Here’s what she said: “If China were to revalue its currency, or China is to start making, say, toys that don’t have lead in them or food that isn’t poisonous, their costs of production are going to go up, and that means prices at Wal-Mart here in the United States are going to go up, too.”

That was CNBC’s Erin Burnett, apparently a graduate of the Milo Minderbinder School of Business, speaking on the air on August 10. For anyone unacquainted with Milo, he was the man responsible for making sure that World War II was good business in Joseph Heller’s masterwork Catch-22. Milo’s grand free-trade organization is called M&M Enterprises. The first M is for Milo, the second M is for Minderbinder and the ampersand is “to nullify any impression that the syndicate is a one-man operation.”

M&M Enterprises is a true multinational conglomerate—Minderbinder even makes a deal with the Germans to have Americans bomb their own base, to save money on all sides. Of course, such an action is so outrageous that there are inevitable consequences. “This time Milo had gone too far.... High-ranking government officials poured in to investigate and Congressmen denounced the atrocity in stentorian wrath and clamored for punishment. Mothers with children in the service organized into militant groups and demanded revenge. Not one voice was raised in his defense. Decent people everywhere were affronted, and Milo was all washed up until he opened his books to the public and disclosed the tremendous profit he had made.”

In another venture, Minderbinder corners the market on Egyptian cotton. Then he finds that he can’t sell off the bumper crop for conventional use in textiles. He approaches Catch-22’s central character, Yossarian, and asks him to taste something soft, round and brown. “What is it?” Yossarian asks, while taking a bite. “Chocolate-covered cotton,” Milo replies. Yossarian gags, spits and asks, “Have you gone crazy?” To which Milo responds, “Give it a chance ... it can’t be that bad.” “It’s even worse,” Yossarian says. Later, Milo tries one more time. “I was joking,” he says. “It’s really cotton candy, delicious cotton candy.” But no matter what he calls it, it’s still indigestible.

Back to the indigestible comments of Ms. Burnett, who later attempted a clarification of her warning that nontoxic toys and nonpoisonous foods might eat into the profit margin: “Nobody wants children to play with toys that are not safe. Nobody wants that. I don’t want that. You don’t want that. But safety and quality come with a price.” Note for future damage control: the sentiment rings truer without the “but.” As in, simply, “safety and quality come with a price.”

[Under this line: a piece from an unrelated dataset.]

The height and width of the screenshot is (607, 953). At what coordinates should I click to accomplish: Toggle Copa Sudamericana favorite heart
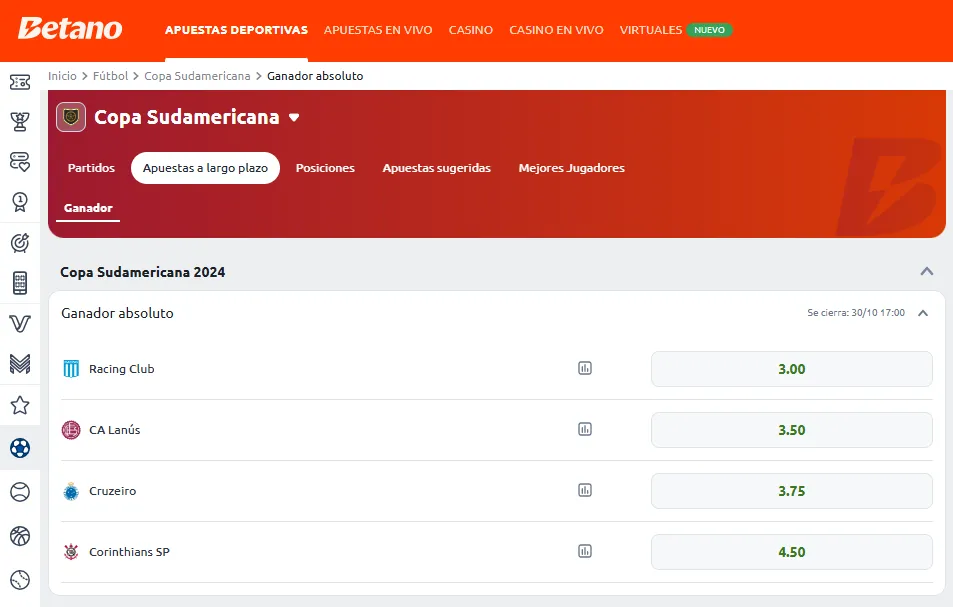[x=294, y=117]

In an admittedly nonscientific poll, 100 percent of people I surveyed were indeed willing to pay a bit extra for food that wasn’t poisoned. As for the toddler toxicity—as I write in early September, yet another three quarters of a million tainted toys were just recalled by Mattel—it’s not entirely clear that safety would actually even cost more. Lead is added to paint to make the colors brighter and shinier. So it’s possible that an unleaded dog for Barbie’s Dream Puppy House might actually be cheaper, albeit the possessor of a slightly less lustrous coat. Which would make the fake dog that much more realistic—real dogs were recently treated to pet food laced with an additive produced in China that included melamine. That chemical is a fire retardant that has the added benefit of making food appear to have more protein content.

Lenin famously said, “The Capitalists will sell us the rope with which we will hang them.” Even he might have been impressed by economics gurus warning us about the fiscal dangers of not poisoning our children with products from a communist country. But business is business. As when Milo buys eggs for seven cents each, sells them at five cents each and still somehow makes a profit. “I don’t make the profit,” he explains. “The syndicate makes the profit. And everybody has a share.”